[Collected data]
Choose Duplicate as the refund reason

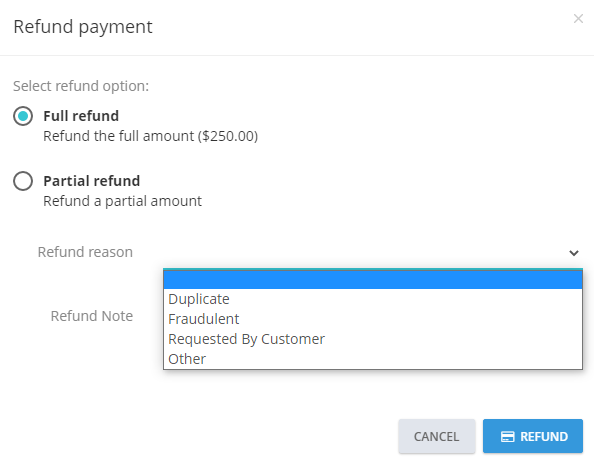tap(373, 299)
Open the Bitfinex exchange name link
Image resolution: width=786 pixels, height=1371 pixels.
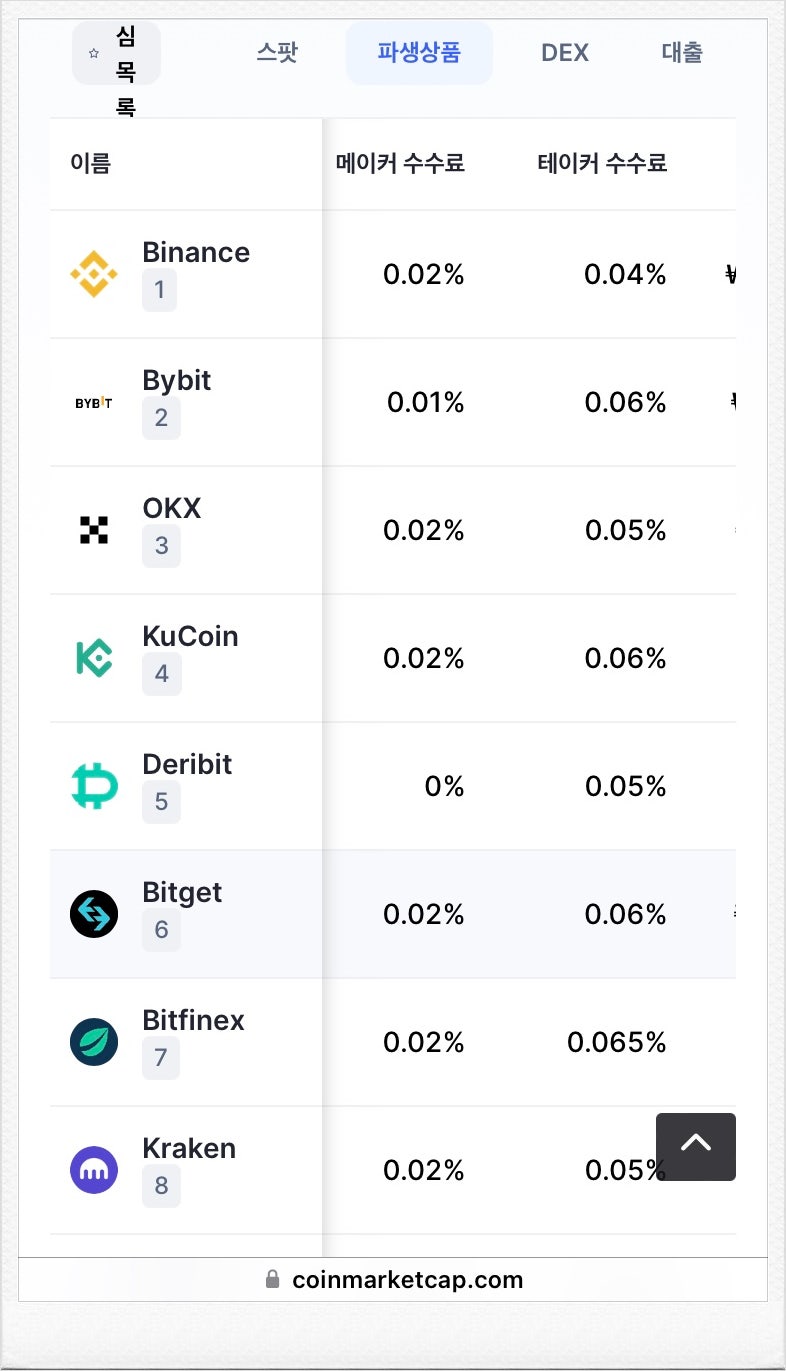click(x=194, y=1021)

§ **Problem to work on**
Repeat the entries exactly as they are given, leaving out each image.

§ **Answer below**
Choose Duplicate as the refund reason

tap(373, 299)
Open the Bitfinex exchange name link
Image resolution: width=786 pixels, height=1371 pixels.
click(x=194, y=1021)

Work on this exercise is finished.